(Collected data entries)
-- Opening Marker --

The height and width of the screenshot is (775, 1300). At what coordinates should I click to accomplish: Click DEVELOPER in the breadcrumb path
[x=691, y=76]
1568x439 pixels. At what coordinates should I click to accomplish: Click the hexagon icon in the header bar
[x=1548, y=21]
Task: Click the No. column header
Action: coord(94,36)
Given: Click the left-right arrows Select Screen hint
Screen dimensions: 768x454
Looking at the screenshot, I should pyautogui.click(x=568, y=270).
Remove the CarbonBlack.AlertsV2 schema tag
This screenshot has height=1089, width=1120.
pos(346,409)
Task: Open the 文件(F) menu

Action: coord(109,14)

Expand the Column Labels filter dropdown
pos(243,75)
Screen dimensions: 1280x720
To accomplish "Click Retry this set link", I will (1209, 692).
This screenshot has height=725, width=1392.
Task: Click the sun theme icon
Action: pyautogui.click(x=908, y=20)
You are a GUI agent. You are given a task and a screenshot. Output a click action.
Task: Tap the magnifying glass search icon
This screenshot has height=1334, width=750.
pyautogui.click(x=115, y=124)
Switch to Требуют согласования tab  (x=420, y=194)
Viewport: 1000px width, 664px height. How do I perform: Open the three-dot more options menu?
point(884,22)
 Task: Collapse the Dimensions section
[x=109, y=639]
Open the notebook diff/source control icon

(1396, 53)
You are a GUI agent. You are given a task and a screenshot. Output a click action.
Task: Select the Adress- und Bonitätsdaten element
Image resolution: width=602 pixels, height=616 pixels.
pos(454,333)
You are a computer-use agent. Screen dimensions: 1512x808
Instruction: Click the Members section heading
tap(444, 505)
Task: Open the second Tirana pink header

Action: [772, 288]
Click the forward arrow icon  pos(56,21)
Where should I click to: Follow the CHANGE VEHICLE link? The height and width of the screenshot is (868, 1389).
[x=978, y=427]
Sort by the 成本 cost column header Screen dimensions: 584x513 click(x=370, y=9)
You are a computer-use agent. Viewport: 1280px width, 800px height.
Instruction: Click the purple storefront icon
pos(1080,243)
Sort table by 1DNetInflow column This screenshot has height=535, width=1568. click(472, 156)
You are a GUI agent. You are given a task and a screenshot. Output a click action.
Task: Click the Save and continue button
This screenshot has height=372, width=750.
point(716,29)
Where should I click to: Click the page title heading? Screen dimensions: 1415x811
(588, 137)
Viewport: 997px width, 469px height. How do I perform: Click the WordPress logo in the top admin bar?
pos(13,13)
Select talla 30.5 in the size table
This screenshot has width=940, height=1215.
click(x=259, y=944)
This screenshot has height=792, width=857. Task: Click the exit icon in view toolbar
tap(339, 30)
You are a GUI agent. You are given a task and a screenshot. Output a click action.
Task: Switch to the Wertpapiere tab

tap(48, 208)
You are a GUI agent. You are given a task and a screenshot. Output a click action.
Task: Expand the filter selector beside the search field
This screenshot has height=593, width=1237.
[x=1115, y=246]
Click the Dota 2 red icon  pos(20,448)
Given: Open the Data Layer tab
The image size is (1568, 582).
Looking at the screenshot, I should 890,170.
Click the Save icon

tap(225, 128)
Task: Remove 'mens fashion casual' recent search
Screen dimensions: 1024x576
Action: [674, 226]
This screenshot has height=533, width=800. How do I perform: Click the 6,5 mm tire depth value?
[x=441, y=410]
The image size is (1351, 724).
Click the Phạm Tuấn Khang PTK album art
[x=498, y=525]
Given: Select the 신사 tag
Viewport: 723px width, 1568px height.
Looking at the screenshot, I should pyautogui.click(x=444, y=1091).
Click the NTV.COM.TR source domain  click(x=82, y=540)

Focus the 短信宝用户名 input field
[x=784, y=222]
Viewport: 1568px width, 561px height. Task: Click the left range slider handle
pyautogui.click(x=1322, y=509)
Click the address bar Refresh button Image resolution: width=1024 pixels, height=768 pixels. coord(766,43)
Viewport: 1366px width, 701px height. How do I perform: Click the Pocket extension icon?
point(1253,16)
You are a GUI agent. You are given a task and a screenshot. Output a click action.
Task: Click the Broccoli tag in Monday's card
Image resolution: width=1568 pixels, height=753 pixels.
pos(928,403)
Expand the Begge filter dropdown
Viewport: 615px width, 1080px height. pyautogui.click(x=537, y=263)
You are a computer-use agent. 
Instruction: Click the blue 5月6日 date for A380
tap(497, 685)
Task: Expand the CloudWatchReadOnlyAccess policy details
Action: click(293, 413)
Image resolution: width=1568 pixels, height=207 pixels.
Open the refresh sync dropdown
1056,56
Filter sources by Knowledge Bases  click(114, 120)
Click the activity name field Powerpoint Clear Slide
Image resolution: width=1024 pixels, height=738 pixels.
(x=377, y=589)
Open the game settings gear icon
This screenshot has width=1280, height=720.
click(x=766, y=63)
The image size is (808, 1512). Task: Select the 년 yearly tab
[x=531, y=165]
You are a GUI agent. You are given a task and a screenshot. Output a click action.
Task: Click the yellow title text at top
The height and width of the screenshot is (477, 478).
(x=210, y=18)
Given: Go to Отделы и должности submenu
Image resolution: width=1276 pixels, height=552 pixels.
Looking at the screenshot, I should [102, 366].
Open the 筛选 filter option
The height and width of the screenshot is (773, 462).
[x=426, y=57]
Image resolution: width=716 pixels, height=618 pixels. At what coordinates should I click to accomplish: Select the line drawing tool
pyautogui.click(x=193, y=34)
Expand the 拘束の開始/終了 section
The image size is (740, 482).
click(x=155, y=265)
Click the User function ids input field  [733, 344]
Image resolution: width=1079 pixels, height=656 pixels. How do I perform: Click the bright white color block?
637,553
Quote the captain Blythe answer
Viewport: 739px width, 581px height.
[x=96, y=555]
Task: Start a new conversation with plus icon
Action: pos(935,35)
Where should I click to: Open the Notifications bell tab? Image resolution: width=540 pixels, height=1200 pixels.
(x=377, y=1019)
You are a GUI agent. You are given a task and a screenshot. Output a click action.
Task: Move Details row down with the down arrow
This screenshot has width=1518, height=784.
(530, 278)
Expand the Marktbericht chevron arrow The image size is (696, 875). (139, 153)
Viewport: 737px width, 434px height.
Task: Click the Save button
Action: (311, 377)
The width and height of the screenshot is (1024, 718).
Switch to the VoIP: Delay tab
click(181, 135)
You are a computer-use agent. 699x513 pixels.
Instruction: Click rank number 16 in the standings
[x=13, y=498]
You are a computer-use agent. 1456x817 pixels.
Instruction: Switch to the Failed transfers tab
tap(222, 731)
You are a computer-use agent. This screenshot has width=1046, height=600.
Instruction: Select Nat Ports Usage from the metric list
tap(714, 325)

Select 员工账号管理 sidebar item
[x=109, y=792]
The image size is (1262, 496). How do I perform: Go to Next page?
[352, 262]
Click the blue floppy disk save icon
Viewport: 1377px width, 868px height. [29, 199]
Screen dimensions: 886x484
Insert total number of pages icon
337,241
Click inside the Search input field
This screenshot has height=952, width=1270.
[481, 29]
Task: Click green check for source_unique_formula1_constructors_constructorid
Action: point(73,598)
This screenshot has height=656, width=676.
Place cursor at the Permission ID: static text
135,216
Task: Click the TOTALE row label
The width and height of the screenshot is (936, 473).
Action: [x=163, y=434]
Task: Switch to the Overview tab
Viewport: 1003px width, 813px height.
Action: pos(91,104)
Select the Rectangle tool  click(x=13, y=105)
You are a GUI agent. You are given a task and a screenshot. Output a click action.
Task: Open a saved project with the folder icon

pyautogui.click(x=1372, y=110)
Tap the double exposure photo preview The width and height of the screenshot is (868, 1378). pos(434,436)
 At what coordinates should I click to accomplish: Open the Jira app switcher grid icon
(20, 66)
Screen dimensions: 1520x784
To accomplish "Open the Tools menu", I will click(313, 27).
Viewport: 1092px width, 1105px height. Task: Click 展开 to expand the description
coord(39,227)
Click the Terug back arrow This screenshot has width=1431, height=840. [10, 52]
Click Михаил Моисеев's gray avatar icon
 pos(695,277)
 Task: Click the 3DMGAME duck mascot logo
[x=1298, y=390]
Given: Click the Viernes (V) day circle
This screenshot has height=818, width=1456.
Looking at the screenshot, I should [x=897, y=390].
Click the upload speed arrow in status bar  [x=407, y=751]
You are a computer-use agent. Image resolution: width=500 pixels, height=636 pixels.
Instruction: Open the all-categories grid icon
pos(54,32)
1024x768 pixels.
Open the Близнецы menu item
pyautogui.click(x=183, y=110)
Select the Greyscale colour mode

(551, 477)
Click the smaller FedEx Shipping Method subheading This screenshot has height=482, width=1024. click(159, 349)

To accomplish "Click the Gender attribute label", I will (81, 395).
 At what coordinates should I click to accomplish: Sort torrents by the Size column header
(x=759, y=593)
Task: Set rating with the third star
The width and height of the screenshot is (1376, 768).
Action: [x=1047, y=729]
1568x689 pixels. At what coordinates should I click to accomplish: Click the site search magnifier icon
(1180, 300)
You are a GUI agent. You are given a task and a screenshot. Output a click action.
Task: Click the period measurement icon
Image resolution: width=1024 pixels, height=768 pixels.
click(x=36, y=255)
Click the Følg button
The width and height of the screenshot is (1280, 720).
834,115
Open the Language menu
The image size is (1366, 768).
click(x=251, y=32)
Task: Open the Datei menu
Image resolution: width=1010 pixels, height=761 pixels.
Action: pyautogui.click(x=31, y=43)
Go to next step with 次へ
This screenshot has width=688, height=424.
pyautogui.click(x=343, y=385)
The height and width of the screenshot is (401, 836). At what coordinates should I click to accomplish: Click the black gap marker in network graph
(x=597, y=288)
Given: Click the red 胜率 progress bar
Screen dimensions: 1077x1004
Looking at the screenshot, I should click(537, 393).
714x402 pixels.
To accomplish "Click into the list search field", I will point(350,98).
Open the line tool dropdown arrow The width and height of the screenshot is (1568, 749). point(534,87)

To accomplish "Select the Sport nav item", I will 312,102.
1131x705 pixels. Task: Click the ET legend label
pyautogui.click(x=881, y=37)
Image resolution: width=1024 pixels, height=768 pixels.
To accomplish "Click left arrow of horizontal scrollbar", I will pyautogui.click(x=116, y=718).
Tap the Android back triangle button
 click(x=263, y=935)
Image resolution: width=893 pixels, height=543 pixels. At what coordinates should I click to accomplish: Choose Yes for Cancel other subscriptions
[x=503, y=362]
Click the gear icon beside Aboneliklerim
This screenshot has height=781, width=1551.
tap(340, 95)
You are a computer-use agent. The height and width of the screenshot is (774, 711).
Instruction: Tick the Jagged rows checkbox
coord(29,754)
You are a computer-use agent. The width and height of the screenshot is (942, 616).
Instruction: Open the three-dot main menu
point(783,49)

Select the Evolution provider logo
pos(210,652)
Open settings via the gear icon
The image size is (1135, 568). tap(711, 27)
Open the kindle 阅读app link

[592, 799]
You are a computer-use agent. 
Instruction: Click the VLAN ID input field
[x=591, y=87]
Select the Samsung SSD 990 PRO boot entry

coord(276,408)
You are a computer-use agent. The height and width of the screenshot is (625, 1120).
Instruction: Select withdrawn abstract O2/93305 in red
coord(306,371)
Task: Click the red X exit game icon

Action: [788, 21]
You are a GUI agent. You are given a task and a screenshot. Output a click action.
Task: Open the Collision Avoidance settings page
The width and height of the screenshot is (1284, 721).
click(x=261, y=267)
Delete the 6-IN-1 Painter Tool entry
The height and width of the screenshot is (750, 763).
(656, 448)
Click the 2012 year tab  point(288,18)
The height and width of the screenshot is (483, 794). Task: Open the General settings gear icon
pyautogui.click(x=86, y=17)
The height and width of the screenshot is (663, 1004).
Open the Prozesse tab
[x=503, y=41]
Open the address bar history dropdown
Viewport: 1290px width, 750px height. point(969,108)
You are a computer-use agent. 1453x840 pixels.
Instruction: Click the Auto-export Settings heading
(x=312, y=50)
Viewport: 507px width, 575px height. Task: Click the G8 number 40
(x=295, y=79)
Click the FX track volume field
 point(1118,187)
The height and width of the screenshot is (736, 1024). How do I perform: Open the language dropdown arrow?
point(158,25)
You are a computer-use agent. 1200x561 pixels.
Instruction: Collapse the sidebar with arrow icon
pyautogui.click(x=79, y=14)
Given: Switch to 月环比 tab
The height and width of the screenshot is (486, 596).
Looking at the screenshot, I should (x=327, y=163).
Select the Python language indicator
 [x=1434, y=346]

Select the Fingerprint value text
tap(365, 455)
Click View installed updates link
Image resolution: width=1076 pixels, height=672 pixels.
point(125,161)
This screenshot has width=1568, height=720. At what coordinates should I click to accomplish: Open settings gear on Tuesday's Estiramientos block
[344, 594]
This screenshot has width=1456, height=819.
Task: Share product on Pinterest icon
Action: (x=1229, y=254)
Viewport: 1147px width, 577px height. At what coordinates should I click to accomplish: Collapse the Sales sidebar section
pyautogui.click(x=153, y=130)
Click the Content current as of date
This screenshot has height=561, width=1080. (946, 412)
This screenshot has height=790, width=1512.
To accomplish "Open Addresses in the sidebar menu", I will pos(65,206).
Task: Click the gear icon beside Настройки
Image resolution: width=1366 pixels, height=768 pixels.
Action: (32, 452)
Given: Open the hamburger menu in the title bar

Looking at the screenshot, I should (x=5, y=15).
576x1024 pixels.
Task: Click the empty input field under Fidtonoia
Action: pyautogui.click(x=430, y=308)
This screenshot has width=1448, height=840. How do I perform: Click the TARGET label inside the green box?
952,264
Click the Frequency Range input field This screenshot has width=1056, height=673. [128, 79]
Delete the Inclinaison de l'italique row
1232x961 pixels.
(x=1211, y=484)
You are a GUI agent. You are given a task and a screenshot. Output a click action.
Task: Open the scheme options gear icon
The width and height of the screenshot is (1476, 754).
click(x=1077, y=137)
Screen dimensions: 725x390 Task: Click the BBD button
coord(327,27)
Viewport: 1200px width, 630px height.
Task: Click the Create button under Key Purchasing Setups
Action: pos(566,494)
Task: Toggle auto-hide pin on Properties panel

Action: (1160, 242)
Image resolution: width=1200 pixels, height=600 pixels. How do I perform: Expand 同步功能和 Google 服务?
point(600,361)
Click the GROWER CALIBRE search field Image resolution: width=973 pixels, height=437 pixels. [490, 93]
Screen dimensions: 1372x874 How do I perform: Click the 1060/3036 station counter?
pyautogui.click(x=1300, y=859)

-- Closing Marker --

REQUIREMENT →
Each line of the records that holds the word "beside" should be copied out.

RESPONSE →
Task: Expand the filter selector beside the search field
Click the gear icon beside Aboneliklerim
Task: Click the gear icon beside Настройки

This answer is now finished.